Especially, when untrained, there will be times when the many thoughts blaze like fire and periods when the experiences sway. Do not reject them; keep relaxed and pliant, without breaking the continuity; then later on, various experiences such as attainment will arise in stages.

At this time, in general, regarding the analysis of instant presence and ignorance, all-basis and dharmakāya, consciousness and pristine consciousness—once one has gained confidence in the introduction based on experience through the Lama's pith instructions, when sustaining it: just as water becomes clear if not stirred, when consciousness is left in its own place, unmoved like a still pool, the key point is that its intrinsic reality, self-arisen, self-luminous pristine consciousness, becomes clear by itself; this should be made the main practice.
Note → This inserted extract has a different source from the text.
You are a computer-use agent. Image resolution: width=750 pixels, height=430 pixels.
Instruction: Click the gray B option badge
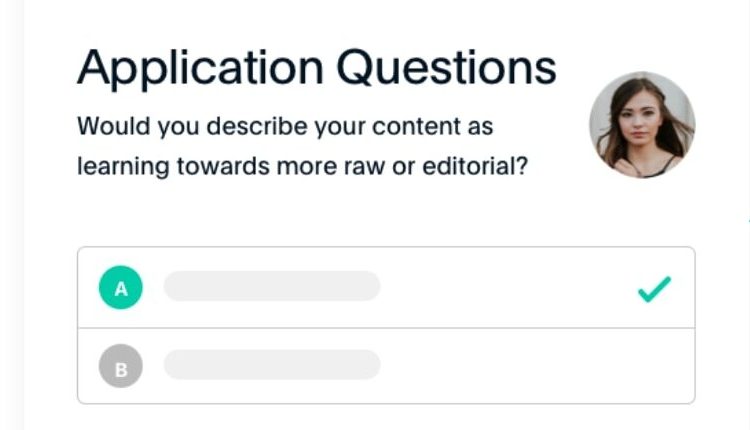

One should not expand proliferations of taking and abandoning, nor swell the movements of scriptural study and inference, thinking "Is this object of my meditation consciousness or pristine consciousness?" Doing so slightly obscures both calm abiding and special insight.

When the training is stabilized as a fusion of the cultivation of calm abiding that keeps steady the stream of recollection which leaves mind to settle, and the self-powered special insight that knows one's own face as self-clarity, then natural settling and the innate radiant clarity of one's own nature will be known as indivisible from the very beginning; the self-arisen pristine consciousness—the intent of the Great Perfection—will become manifest.

This is "The Instruction on Resting in Equality like Space."

Thus, strictly in accordance with the Glorious Saraha:

Having utterly abandoned thought and objects of thought, One should remain like a young child, without thinking.

And regarding the method of resting:

If one strives with tension towards the Lama's speech...

And if one possesses the pith instruction pointing out instant presence:

There is no doubt that the co-emergent will arise.

Thus, the co-emergent nature of mind, instant presence, self-originated pristine consciousness, arises from the very beginning together with one's own mind; since that is not different from the intrinsic reality of all phenomena, it is also the genuine primordial radiant clarity.

Therefore, this way of sustaining intrinsic reality—or the essence of mind, or instant presence knowing its own face, and resting naturally—is the pith instruction that condenses a hundred key points into one. This is what must be guarded continuously. As to the measure of cultivation, it is grasped by the radiant clarity of the night. As for the signs of the right path: faith, compassion, and wisdom increase naturally; one knows that it is easy to realize and involves little difficulty through one's own personal experience. As for it being profound and swift, one attains certainty by comparing the measure of realization with those who enter into this or other paths by accomplishing them with very great exertion.

As for the fruition to be attained by meditating on the radiant clarity of one's own mind, when the obscurations of conceptual thoughts upon that mind and their habitual tendencies naturally clear away, the two knowledges expand without effort, the primordial everlasting dominion is seized, and the three bodies are naturally perfected.

Profound. Guhya. Samaya.

On the 12th day of the full moon of the Pleiades month in the Fire Horse year, this profound instruction, which accords with the easy-to-understand dharma language of direct guidance from the experience of most old realized ones, for the sake of village tantrikas and so forth who wish to practice the nature of mind even though they do not strive much in study and reflection, was arranged by Mipham Jampal Dorje. Maṅgalam.